With a cyber specialty insurance product market that is changing rapidly, becoming tighter, more expensive and more selective, key revelations from cases decided in 2021 are of particular relevance to policyholders looking to secure their insurance protection in the wake of a cyber incident.
Policyholders currently face what may be the toughest cyber insurance marketplace ever. Premium increases have been astronomical for many, and getting the same quality of protection is becoming more elusive—even for those organizations that have strong safeguards in place.
Despite this, it is not all doom and gloom. Decisions involving cyber claims under non-cyber specific insurance products have been largely favorable to policyholders throughout the year, reminding all that insurance coverage may be found across product lines in the wake of a multi-faceted cyber loss. Below are a few key takeaways from seminal coverage rulings during the year.
Lesson One is that the whole “silent cyber” narrative has to be taken with a grain of salt. A slew of commercial insurance policies (whether D&O, E&O, general liability/CGL, crime insurance, property insurance, etc.) may provide significant coverage for policyholder losses or claims, at least in substantial part.
For example, in the G&G Oil Co. of Indiana, Inc. v. Continental Western Insurance Co. case decided earlier this year by the Indiana Supreme Court, the fact that the policyholder had refrained from purchasing a specific cyber coverage endorsement did not negate coverage under commercial crime insurance for a cyber loss resulting from a ransomware attack. The Indiana Supreme Court rejected the argument that a crime coverage insuring agreement could not cover the policyholder where it had failed to purchase specialized cyber coverage under a business package policy. Instead, the court expressly ruled that coverage had to be determined based upon the actual insuring language before it—not based upon external concepts such as what other insurance options might be sold in the market place.
Lesson Two is the need for evidence to support an insurance claim.
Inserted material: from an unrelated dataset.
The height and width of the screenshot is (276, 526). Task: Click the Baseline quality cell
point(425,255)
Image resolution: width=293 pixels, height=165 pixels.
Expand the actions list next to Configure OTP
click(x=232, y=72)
In G&G Oil, the Indiana Supreme Court did not grant summary judgment to G&G because it was unable to determine whether the policyholder was in fact entitled to insurance coverage given the limited evidence presented. Instead, the court sent the case back to the trial court for further factual determinations as to whether the policyholder was tricked into letting the ransomware into its computing environment. The remand underscores the importance for policyholders to secure sufficient technological details surrounding the cyber incident and consequential harm to the policyholder.
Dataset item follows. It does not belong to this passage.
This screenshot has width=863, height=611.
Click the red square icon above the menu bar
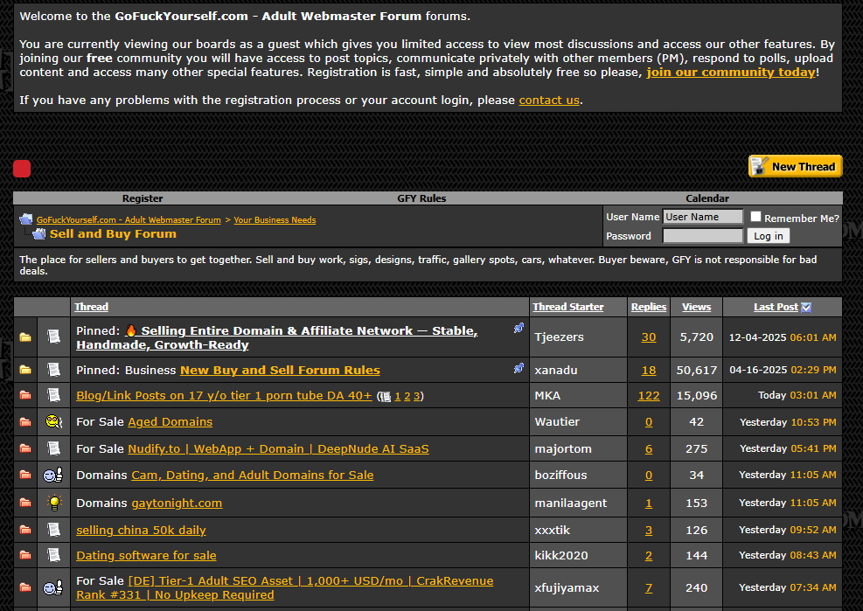[22, 169]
Conversely, in a decision from an appellate court in Ohio issued just last month (EMOI Services, LLC v. Owners Ins. Co.), the court rejected the insurance company’s motion to dismiss the case on grounds that the policyholder had not demonstrated direct physical loss (i.e., damage to its software) caused by a ransomware attack. The court found that deposition testimony from the policyholder’s software developer and IT manager asserting that the attack damaged the company’s software and data was sufficient to allow the coverage suit to proceed.
The bottom line is that after a cyber incident, for a host of reasons including coverage claim support, the organization is well-advised to secure detailed technological information concerning the attack, including the manner of entry, the systems and data targeted, the resulting harm, the duration of that harm, and any lingering damage caused by the incident. Computer forensic reports are also useful for addressing inquiries from regulators and law enforcement in the wake of security incidents.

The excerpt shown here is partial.